Reproduce the items beginning with the line containing "Where should I" and continuing through the line containing "[x=1269, y=62]", requests included, adding 98 to every coordinate value in the answers.

• **Data shown**
○ ○ ○ ○

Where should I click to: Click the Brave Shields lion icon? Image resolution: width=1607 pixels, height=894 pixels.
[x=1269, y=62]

○ ○ ○ ○

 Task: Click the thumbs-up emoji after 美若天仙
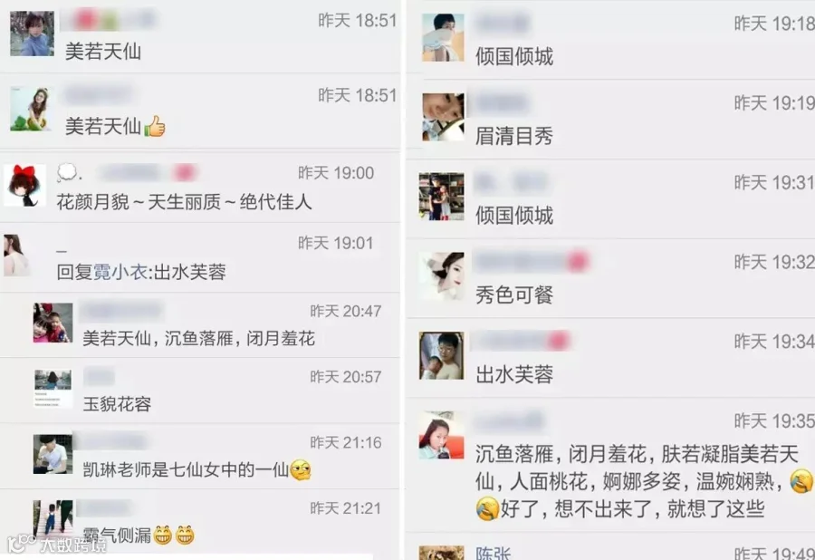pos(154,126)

○ ○ ○ ○

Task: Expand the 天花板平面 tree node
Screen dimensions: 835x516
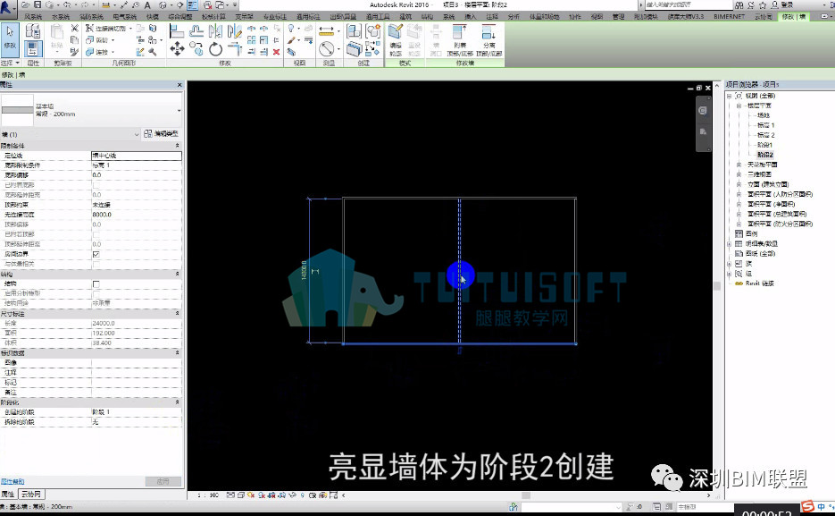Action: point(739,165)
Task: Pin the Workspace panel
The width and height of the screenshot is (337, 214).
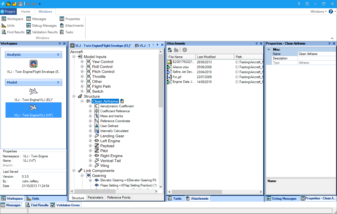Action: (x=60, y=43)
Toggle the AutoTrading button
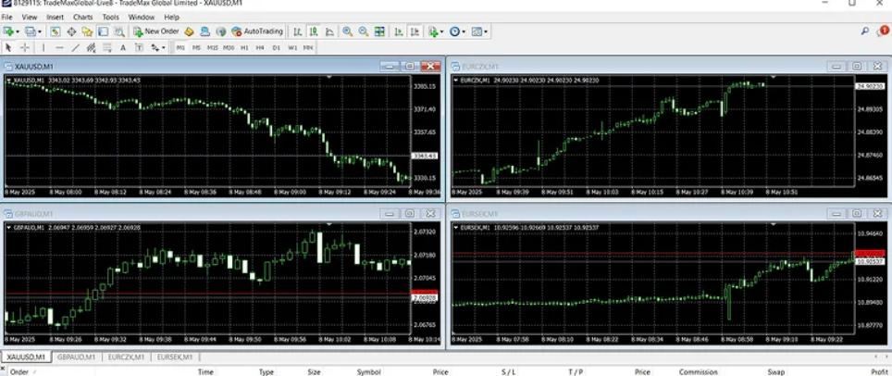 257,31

○ ○ ○ ○

• **Answer in full**
Where should I click to: Click the Brave Shields lion icon? Image resolution: width=1607 pixels, height=894 pixels.
[x=1367, y=160]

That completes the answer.